It’s standard practice for companies to promote employees into management roles as a reward for star performance. And it makes sense—you want to endorse those employees who are driving your company toward success.

But this practice has one glaring flaw: companies almost never invest adequate resources into training those former star performers to become star managers. In fact, in my 25 years of experience, I’ve hardly seen or received any new manager training from a company around what it means to be a great fundamental manager as I stepped into a new role. This was even true, for a time, of our process at Honey.

All told, this lack of training makes little sense. Management is a totally different skill than software engineering or marketing––one thatshould require formal training.

It’s for this reason that the team and I at Honey have decided to start implementing manager onboarding into our larger training processes. We’re doing this through what we’re calling “cohorts,” which are groups of mid-to-junior-level managers who together receive mentor training from senior management. The senior managers sit down once a month with the lower-level managers in their cohort and discuss guided management topics designed to help people understand what exactly to work on or improve, which conversational skills to develop, and how to lead varying groups of people––from developers to customer success reps.

The goal is to provide our rising leaders with a more meaningful kind of pre-exposure to the work than what’s typically allowed through HR-focused briefing, which is what most new managers get.

Although we’ve only just started the implementation process, it’s something that we’re incredibly excited about. Here’s why we think this will be so impactful.

Focused, experiential manager training allows budding managers to talk through their problems and hone their development in a less intimidating way with mentors who know what they’re doing.

Here’s the truth about learning something new: you can train and educate yourself for days and days, but until you’re out in the field doing it, you won’t know what the actual, on-the-ground work is like.

That’s one way we’re thinking about manager-specific training at Honey. We of course want to provide new managers with more preparatory education and guidance, but the real value comes from giving managers a trustworthy form of mentorship and a communication channel through which they can receive real-time guidance. Our hope is these cohorts can provide that, along with a less formal mechanism to work creatively through real-world problems.
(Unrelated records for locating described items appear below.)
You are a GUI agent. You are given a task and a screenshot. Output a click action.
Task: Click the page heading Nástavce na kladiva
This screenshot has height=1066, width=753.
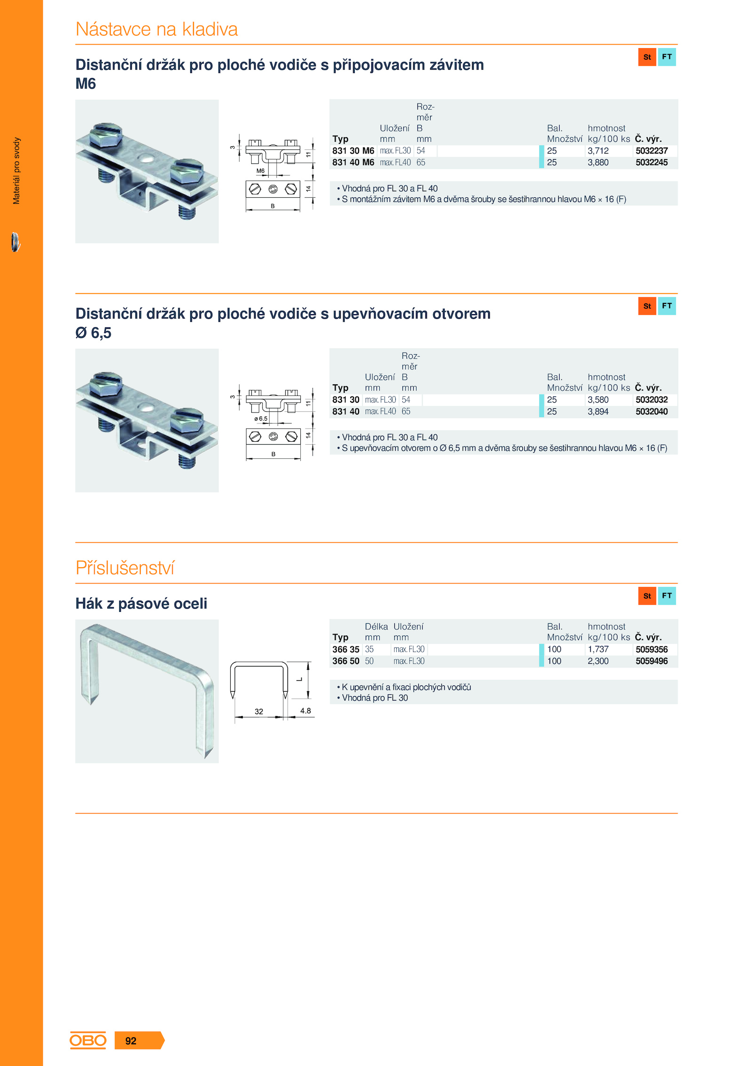(x=157, y=29)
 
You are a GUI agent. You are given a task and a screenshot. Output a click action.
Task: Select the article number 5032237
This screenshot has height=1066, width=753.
(x=651, y=151)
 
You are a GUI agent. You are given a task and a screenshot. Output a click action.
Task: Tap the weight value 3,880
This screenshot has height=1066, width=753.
(x=598, y=163)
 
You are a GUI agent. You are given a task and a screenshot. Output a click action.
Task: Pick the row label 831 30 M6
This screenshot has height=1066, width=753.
(x=353, y=151)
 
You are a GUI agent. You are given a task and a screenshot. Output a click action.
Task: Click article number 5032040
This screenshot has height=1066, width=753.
(x=651, y=412)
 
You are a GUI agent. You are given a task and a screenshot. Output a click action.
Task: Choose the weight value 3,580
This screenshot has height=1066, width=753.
(x=598, y=400)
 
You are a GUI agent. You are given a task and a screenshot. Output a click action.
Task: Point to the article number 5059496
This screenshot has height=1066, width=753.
(x=651, y=661)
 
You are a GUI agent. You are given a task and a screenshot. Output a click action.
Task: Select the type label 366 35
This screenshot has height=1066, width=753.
(x=345, y=650)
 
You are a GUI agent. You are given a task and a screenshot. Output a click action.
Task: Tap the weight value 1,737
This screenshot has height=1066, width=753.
(x=598, y=650)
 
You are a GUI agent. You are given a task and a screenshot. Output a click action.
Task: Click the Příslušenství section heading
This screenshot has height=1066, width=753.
(x=125, y=568)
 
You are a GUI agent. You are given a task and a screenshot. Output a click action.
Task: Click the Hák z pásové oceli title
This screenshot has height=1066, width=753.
(x=141, y=604)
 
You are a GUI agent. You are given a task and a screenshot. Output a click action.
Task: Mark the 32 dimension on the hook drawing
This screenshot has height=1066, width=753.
(x=259, y=712)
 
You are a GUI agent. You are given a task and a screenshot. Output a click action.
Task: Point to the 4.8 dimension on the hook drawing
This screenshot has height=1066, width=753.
(x=305, y=711)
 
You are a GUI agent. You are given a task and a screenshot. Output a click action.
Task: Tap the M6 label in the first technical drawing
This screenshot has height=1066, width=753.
(x=260, y=171)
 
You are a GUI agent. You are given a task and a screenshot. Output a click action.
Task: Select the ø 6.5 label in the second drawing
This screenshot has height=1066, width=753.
(x=261, y=419)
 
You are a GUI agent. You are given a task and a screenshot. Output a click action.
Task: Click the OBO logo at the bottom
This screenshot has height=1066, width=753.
(x=88, y=1041)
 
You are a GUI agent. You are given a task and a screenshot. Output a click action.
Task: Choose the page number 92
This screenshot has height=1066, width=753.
(x=131, y=1041)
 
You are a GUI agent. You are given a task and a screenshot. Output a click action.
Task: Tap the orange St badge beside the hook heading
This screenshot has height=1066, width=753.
(x=647, y=596)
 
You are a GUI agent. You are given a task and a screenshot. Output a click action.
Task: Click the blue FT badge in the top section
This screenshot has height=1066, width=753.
(x=667, y=57)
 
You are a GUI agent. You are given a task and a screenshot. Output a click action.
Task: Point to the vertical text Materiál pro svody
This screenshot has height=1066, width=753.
(x=16, y=171)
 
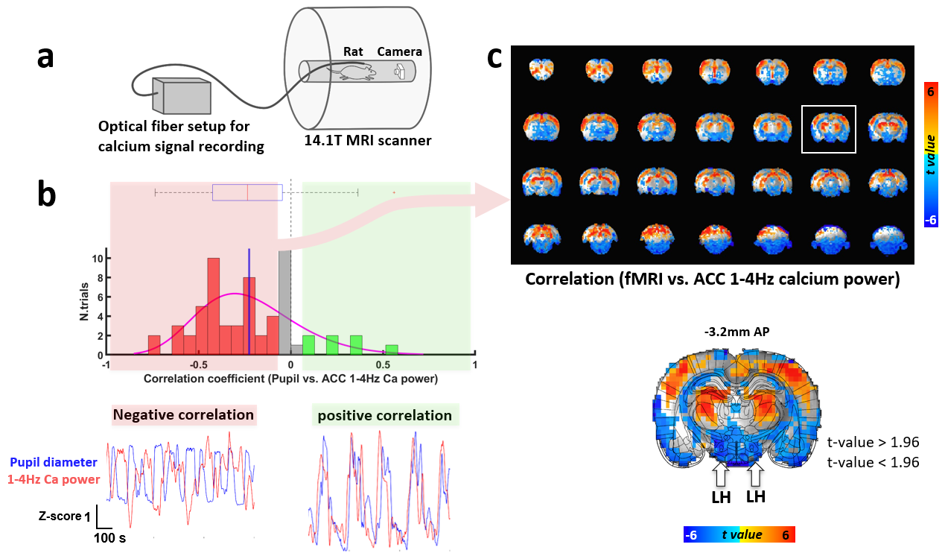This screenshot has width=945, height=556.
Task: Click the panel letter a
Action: click(x=46, y=57)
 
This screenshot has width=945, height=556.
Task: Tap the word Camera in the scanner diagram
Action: click(x=399, y=51)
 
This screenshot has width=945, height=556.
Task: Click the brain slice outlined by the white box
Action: click(x=828, y=129)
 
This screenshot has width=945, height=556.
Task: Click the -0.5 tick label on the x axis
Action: click(x=197, y=365)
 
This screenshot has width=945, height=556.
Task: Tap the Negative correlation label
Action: click(x=183, y=415)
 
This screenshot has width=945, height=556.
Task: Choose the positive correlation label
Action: click(x=384, y=415)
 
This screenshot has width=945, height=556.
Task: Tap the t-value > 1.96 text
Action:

We’ll be stacking these cohorts on top of a more standard management training regimen with sessions for new managers held once a month. The training sessions, however, will be designed more to compliment the cohort meetings. And it’s our hope that this varied, two-pronged approach to training and support will give managers a more holistic understanding of the work––what it’s actually like to mentor people, cultivate trust, and hold team members accountable.

That, to me, is exactly what manager training is missing at present.

This kind of management training is good for your company, too.

By training your managers, it gives your employees the sense that they’re being invested in. Which, as I think most experienced managers can attest to, is critical. Because when you feel alone in your new work as a manager––thrown into the deep end without warning or preparation––that sews certain negative feelings within you about your company and the people leading it. For your people to succeed––and, in turn, for your company to succeed––they need to feel supported.

Plus, untrained managers are themselves a liability.

Unqualified employees, no matter what their roles, don’t often produce good work or create actual value. And unqualified managers, in particular, might bring down the personal performance of the team they’re responsible for. It creates a pitfall of problems.

By investing in structured manager training, you’re getting ahead of that. In many ways, it’s a long-term investment––one that will help your company remain lean, strong, and efficient. It will help you maintain a certain pace. (As will, it should be noted, the practice of giving new managers a two-month trial period where they, alongside leadership, get a sense of whether or not they’re actually cut out for leading teams. It can act as a buffer to protect the company—and the employee—from potential fallout.)

If they’re supported, successful managers can go a long way toward ensuring a healthy, successful company.

Again, investing in your managers the same way you do in new employees represents an investment in the long-term viability of your company. If you’re on the fence about whether this is something that might make sense for you, take a step back and consider the pain points you expect to experience as you grow. I bet you’ll realize there’ll be more problems to tackle than a lack of desks.

Rather, your problems will likely be more structural, directional, and strategic. And those are exactly the kinds of problems you need smart, prepared managers to help mitigate.